# [Task statement]
Write the stretch of the records from the line containing "The image size is (1263, 631)." through the end of the records as a Markdown table with two columns, Row and Line. Number each row, skip blank lines, and leave the pictures out.

# [Dataset]

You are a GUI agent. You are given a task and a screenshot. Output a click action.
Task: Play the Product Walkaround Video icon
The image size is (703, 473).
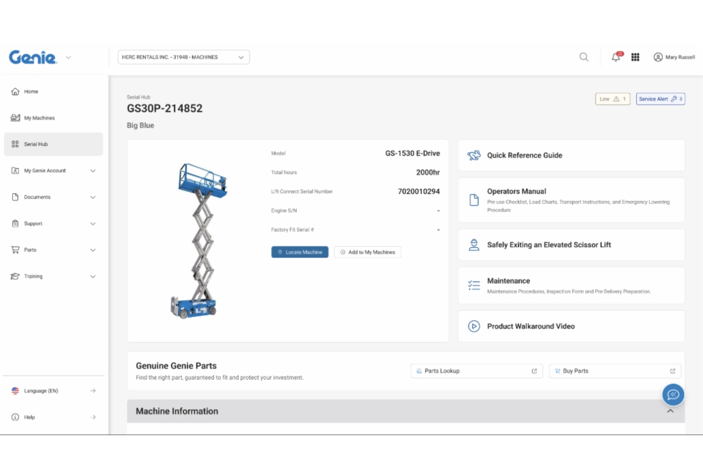[473, 326]
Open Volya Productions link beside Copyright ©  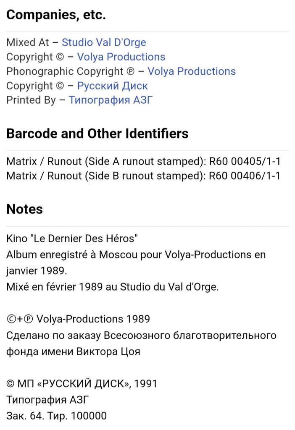[121, 57]
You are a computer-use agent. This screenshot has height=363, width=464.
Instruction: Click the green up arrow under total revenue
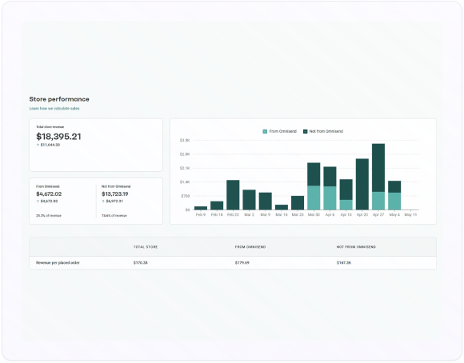click(x=38, y=145)
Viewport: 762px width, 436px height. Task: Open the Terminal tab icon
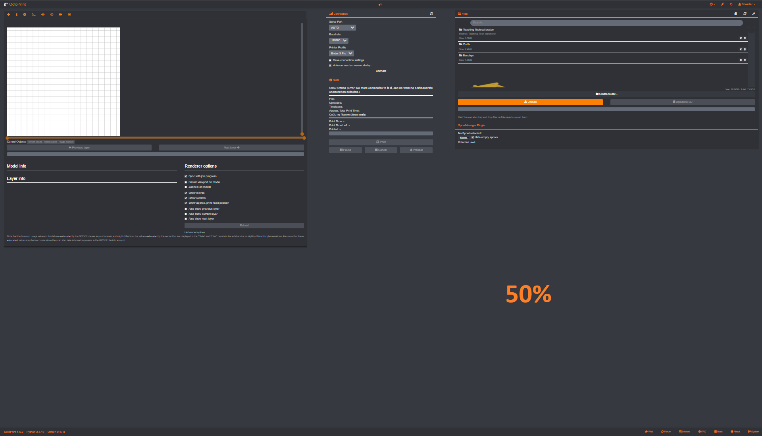[x=34, y=15]
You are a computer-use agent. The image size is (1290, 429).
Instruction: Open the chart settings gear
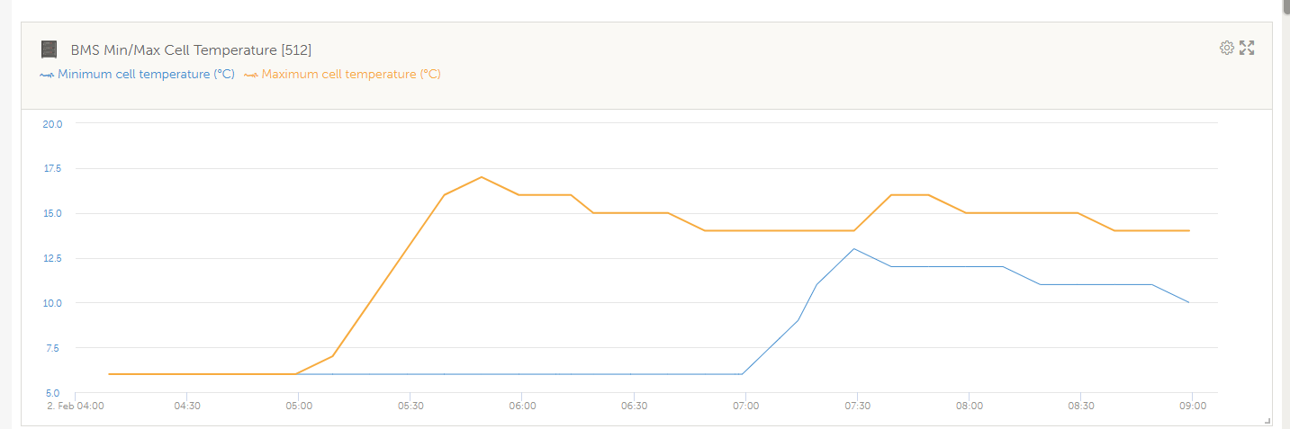point(1226,48)
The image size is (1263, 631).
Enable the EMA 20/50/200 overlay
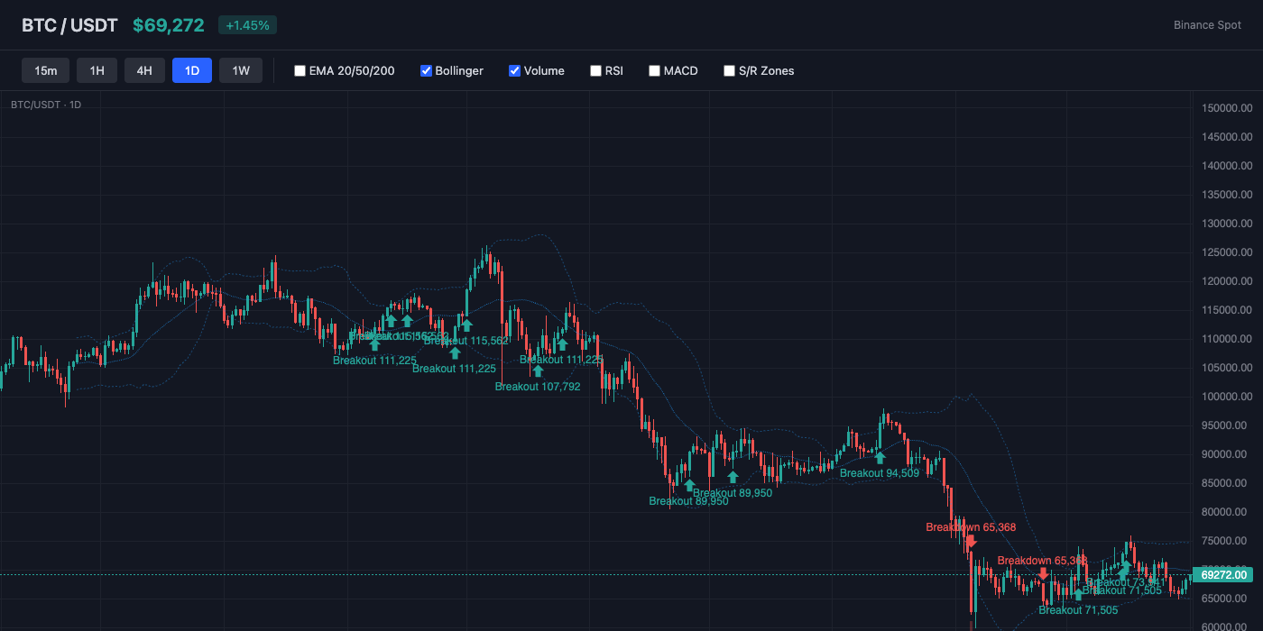tap(300, 70)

# [Result]
| Row | Line |
|---|---|
| 1 | The image size is (1263, 631). |
| 2 | Enable the EMA 20/50/200 overlay |
| 3 | tap(300, 70) |